The paper contains two main parts. Part A is online convex programming. The author describe a Greedy Projection algorithm and analyze the performance of it, proving that the average regret of it converges to zero. Part B is an application of OCP. The author firstly formulates the repeated game as online convex program and then proposes a Generalized Infinitesimal Gradient Ascent(GIGA) algorithm which is quite similar to Greedy Projection. All in all, the main contribution this paper gives is that the Greedy Projection, or say projection gradient descent methods gives a general algorithm for a large variety of problems. Besides, this simple algorithm gets state-of-art performance.
Firstly, the definition of online convex program is that for any step t, only after we choose one from feasible set we can see the cost function. Obviously, online convex optimization is not able to find the optimal of the problem due to the uncertainty. But we do be able to find the bound of a certain algorithm considering some specific rules. regret is the difference between the total online cost and the cost of a particular kind of offline algorithm. Here offline algorithm means that we know the cost function in advance and we choose the same point in the feasible set in each step. The offline algorithm is simply a ordinary convex optimization problem.
To cope with this online convex problem, greedy algorithm is proposed in this paper. Greedy algorithm use gradient descent and feasible set projection alternatively to obtain a sequence of inputs. At step t use the current cost and action to do one step gradient descent. Then projecting the value of it to the feasible set using the argmin projection. It is proved that the averatge regret of greedy projection approaches zero. Moreover, in section 2.3, the auther proposes another algorithm Lazy Projection which performs suprisingly well.
In part B, to deal with repeated game problem, the auther proposes generalized infinitesimal gradient ascent alrithm.

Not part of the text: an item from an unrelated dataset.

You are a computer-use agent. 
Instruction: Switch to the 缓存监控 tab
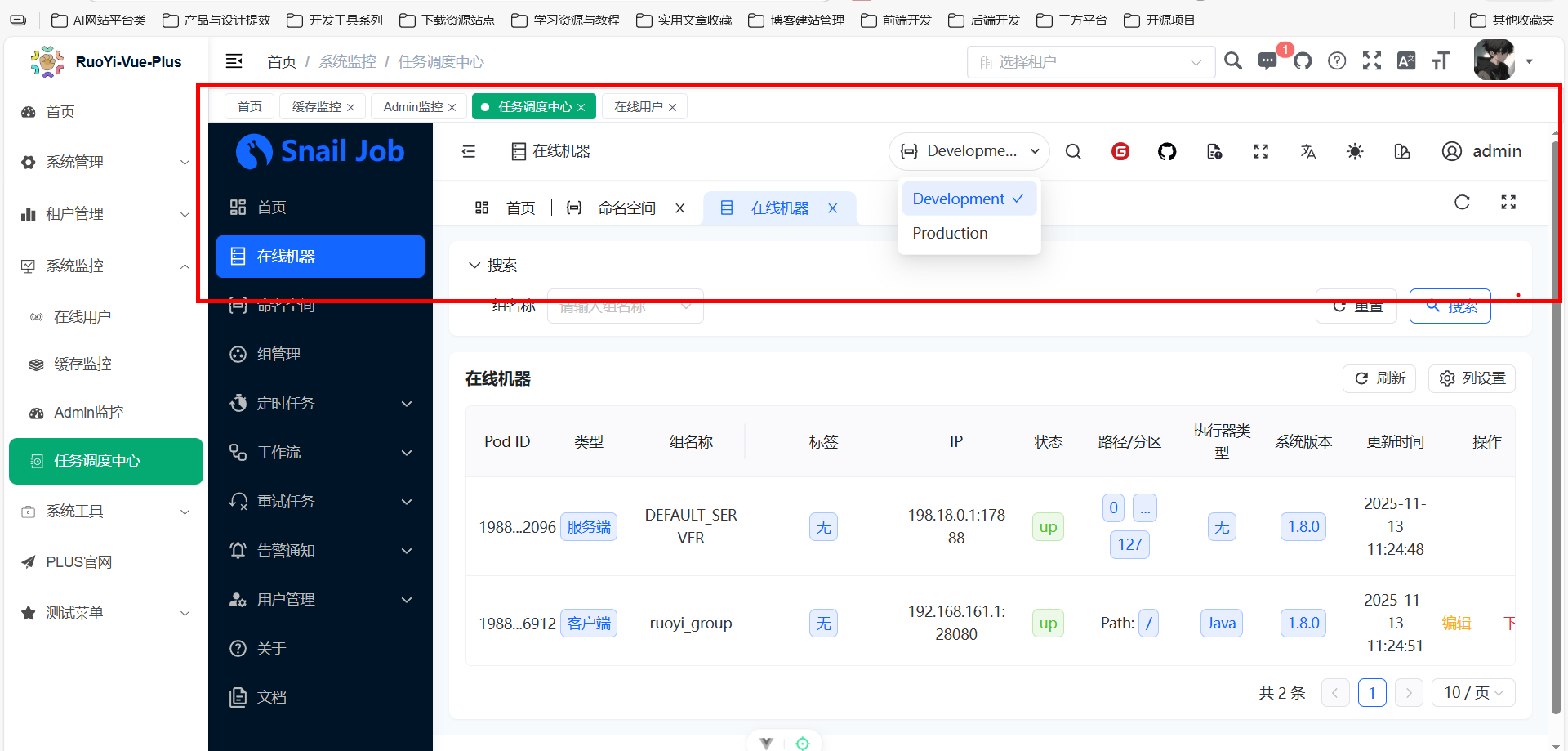tap(317, 107)

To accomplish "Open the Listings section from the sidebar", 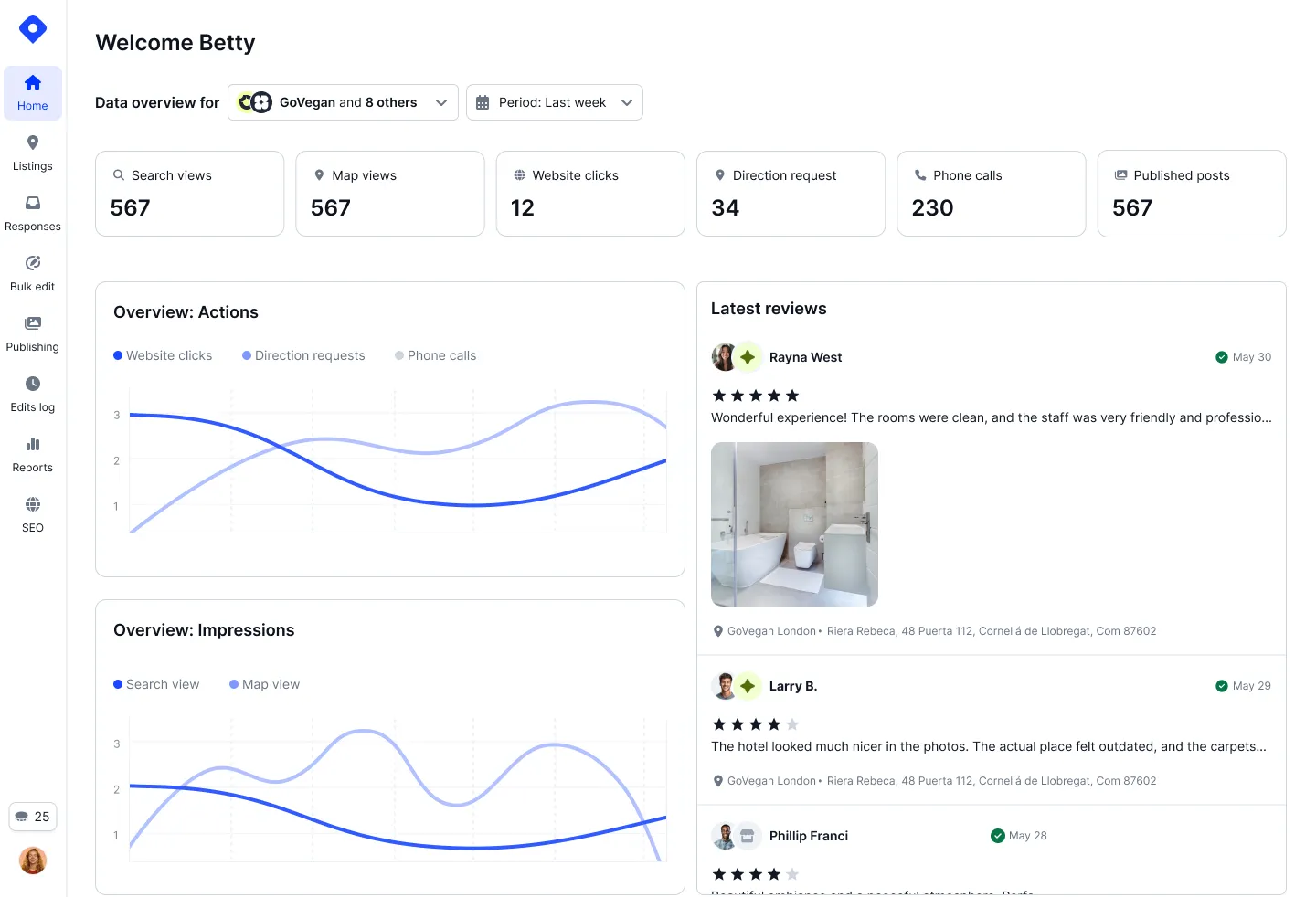I will [x=33, y=153].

It shows the application of online convex optimization. As utility needs to be as large as possible, we should use gradient ascent instead of descent. Repeated game regret is a little bit different. It is the maximum regret of not playing a paticular action, which means that both player's and enviroment's behavior are distributions. Besides, instead of gradient ascent, it acutally use the utility function itself during updating. By setting the learning rate equal to square root of time slot t, GIGA is universally consistent.
It is a useful guideline for works in projectiong gradient decent method under the setting of online learning. Besides, it suggests future work to accomplish this work in a reinforce learning framework.